WORK TO BE COMPLETED — Reproduce the records verbatim, starting at the line that contains "has width=1707, height=960." and ending at the final line of the records.

(Entries from a dataset)
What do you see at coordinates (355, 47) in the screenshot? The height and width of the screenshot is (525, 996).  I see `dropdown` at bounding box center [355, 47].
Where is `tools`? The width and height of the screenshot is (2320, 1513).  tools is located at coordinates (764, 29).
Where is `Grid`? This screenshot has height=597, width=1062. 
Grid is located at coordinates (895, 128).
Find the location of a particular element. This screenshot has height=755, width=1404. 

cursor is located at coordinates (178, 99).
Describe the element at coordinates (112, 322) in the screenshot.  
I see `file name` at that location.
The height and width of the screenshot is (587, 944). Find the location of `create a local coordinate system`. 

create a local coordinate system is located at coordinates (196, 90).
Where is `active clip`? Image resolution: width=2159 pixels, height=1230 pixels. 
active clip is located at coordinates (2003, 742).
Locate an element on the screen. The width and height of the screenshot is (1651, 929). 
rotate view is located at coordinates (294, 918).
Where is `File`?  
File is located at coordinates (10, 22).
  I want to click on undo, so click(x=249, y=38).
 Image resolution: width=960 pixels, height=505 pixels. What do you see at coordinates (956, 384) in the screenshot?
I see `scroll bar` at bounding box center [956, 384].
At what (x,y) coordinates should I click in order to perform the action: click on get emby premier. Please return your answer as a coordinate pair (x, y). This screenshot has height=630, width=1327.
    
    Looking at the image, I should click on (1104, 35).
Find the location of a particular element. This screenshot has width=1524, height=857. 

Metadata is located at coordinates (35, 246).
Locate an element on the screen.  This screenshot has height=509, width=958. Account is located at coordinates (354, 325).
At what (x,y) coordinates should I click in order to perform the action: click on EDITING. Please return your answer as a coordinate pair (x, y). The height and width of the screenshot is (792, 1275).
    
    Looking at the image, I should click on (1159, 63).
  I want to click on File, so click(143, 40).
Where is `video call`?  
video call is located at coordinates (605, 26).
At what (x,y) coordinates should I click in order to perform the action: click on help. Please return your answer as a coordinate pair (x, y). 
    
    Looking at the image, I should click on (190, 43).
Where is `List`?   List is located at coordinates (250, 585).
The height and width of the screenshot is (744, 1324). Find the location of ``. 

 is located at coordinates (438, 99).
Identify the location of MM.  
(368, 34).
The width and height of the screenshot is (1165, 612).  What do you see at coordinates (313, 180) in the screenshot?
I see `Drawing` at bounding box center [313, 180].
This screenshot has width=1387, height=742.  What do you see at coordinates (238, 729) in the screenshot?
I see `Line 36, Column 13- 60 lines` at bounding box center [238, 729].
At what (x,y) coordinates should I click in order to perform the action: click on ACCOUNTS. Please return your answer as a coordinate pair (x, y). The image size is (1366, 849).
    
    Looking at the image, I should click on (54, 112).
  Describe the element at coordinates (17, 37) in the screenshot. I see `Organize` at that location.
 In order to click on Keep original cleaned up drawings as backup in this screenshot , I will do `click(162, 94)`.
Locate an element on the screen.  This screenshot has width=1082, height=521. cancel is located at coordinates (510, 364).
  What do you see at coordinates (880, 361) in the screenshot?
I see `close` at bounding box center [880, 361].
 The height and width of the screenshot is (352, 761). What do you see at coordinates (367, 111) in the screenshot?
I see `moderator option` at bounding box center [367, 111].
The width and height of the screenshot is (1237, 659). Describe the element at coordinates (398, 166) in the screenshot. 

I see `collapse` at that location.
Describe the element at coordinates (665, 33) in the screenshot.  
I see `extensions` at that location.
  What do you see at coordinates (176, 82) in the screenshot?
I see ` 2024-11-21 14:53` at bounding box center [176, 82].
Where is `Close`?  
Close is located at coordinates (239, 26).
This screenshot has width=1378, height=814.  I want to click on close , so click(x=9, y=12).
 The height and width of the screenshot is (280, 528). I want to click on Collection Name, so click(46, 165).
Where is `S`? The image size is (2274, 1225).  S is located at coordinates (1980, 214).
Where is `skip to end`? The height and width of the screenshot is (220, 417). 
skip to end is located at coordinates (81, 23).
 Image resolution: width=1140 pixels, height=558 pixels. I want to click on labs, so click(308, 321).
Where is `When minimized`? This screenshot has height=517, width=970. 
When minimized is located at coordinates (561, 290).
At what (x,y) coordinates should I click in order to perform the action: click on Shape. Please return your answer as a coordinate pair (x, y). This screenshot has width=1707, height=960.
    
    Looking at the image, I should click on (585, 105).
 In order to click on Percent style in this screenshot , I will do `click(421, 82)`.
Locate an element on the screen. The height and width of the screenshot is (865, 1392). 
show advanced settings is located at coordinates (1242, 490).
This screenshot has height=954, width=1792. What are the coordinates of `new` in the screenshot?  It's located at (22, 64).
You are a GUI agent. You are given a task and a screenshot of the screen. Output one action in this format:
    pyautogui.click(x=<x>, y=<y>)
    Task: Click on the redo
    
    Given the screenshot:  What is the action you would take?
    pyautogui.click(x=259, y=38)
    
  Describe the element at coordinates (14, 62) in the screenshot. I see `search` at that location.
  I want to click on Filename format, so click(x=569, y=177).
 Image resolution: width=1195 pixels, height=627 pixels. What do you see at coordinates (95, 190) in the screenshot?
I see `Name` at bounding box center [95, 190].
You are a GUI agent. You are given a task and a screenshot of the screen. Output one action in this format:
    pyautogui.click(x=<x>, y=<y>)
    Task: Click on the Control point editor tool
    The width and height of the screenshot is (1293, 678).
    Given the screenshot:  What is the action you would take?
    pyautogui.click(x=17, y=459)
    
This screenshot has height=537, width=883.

SOLUTION —
At what (x,y) coordinates should I click in order to perform the action: click on Shape. Please return your answer as a coordinate pair (x, y). This screenshot has width=1707, height=960.
    
    Looking at the image, I should click on (585, 105).
 In order to click on Percent style in this screenshot , I will do `click(421, 82)`.
Locate an element on the screen. The height and width of the screenshot is (865, 1392). 
show advanced settings is located at coordinates (1242, 490).
This screenshot has height=954, width=1792. What are the coordinates of `new` in the screenshot?  It's located at (22, 64).
You are a GUI agent. You are given a task and a screenshot of the screen. Output one action in this format:
    pyautogui.click(x=<x>, y=<y>)
    Task: Click on the redo
    
    Given the screenshot:  What is the action you would take?
    pyautogui.click(x=259, y=38)
    
  Describe the element at coordinates (14, 62) in the screenshot. I see `search` at that location.
  I want to click on Filename format, so click(x=569, y=177).
 Image resolution: width=1195 pixels, height=627 pixels. What do you see at coordinates (95, 190) in the screenshot?
I see `Name` at bounding box center [95, 190].
You are a GUI agent. You are given a task and a screenshot of the screen. Output one action in this format:
    pyautogui.click(x=<x>, y=<y>)
    Task: Click on the Control point editor tool
    The width and height of the screenshot is (1293, 678).
    Given the screenshot:  What is the action you would take?
    pyautogui.click(x=17, y=459)
    
This screenshot has height=537, width=883.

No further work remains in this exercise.